**Problem**
Pull out every line of the items below that contains the string "computer", treating uppercase and lowercase as different.

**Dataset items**
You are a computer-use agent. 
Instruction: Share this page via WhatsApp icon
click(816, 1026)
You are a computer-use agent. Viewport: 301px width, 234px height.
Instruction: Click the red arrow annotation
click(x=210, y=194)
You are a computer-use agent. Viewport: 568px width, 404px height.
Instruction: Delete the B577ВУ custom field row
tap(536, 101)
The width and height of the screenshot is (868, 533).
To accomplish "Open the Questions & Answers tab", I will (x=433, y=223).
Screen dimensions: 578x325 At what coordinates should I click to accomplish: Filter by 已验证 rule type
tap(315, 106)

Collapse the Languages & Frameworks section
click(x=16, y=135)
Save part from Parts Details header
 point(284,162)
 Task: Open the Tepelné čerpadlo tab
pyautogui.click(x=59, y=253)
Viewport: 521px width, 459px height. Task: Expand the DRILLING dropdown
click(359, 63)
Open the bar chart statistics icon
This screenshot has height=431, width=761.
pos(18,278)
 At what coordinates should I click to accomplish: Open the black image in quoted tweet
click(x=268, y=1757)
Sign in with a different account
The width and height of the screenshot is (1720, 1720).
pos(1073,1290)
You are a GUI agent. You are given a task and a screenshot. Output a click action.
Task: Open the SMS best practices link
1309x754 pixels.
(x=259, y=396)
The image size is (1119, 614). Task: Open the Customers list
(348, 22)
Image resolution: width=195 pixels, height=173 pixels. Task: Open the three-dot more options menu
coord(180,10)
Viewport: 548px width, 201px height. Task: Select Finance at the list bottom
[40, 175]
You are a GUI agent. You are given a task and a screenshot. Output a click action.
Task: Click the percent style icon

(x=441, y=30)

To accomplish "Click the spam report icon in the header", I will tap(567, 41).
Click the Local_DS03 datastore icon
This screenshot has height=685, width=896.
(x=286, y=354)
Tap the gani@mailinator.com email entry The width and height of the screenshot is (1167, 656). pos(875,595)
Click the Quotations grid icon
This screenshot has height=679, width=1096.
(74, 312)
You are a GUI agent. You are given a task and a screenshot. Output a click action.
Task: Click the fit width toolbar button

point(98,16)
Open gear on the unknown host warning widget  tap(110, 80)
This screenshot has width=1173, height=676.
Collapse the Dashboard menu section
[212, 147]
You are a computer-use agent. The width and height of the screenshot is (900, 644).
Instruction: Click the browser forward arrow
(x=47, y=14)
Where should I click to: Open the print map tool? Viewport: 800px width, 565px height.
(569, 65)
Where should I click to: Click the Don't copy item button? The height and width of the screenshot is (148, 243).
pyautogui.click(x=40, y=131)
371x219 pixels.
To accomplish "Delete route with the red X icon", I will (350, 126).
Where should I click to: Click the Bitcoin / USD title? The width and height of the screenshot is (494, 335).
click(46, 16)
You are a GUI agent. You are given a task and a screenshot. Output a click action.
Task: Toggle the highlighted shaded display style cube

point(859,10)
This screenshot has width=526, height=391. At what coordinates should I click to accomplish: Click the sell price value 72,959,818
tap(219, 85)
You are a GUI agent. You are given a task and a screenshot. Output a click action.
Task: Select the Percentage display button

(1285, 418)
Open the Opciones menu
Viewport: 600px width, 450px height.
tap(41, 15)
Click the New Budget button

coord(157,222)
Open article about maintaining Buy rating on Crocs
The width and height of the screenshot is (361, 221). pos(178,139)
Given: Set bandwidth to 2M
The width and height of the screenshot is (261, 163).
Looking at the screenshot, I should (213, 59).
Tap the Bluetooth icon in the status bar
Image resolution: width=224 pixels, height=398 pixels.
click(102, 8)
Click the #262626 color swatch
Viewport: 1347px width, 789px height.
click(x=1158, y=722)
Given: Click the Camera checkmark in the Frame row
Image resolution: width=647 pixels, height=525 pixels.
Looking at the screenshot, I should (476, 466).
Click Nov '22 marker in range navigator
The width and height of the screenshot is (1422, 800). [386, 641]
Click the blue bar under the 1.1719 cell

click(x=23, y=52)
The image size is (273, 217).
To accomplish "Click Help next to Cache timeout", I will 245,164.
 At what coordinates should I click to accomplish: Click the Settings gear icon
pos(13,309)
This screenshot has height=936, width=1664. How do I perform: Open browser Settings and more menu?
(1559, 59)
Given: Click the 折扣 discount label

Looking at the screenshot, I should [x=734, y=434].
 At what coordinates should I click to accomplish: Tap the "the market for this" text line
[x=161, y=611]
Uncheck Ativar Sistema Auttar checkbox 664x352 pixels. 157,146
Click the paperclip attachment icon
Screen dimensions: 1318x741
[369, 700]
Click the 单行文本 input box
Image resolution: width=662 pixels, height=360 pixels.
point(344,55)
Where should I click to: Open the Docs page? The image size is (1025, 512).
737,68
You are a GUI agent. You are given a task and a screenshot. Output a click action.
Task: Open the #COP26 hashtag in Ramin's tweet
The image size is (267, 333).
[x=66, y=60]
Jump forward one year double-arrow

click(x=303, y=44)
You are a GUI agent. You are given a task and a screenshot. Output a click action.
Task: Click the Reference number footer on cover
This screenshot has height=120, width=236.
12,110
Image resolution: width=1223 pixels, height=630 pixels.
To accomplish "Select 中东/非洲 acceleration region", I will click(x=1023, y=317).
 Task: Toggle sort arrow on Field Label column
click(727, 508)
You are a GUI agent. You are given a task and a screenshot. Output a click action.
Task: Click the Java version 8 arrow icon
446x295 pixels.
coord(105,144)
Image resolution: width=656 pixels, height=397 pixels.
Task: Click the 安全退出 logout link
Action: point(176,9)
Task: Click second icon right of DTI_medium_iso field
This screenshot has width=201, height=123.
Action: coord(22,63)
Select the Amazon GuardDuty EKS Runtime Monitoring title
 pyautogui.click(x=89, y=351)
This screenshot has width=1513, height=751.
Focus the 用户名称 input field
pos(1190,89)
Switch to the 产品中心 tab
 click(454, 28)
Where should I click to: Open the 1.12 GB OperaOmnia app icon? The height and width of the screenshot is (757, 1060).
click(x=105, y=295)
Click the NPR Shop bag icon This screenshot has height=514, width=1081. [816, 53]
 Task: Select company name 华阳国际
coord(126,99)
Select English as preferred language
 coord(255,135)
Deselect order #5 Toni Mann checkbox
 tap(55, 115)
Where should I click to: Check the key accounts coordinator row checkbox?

**The answer**
You are a computer-use agent. 
You are a computer-use agent. Viewport: 301px width, 234px height.
You are a computer-use agent. Viewport: 568px width, 404px height.
You are a computer-use agent. The width and height of the screenshot is (900, 644).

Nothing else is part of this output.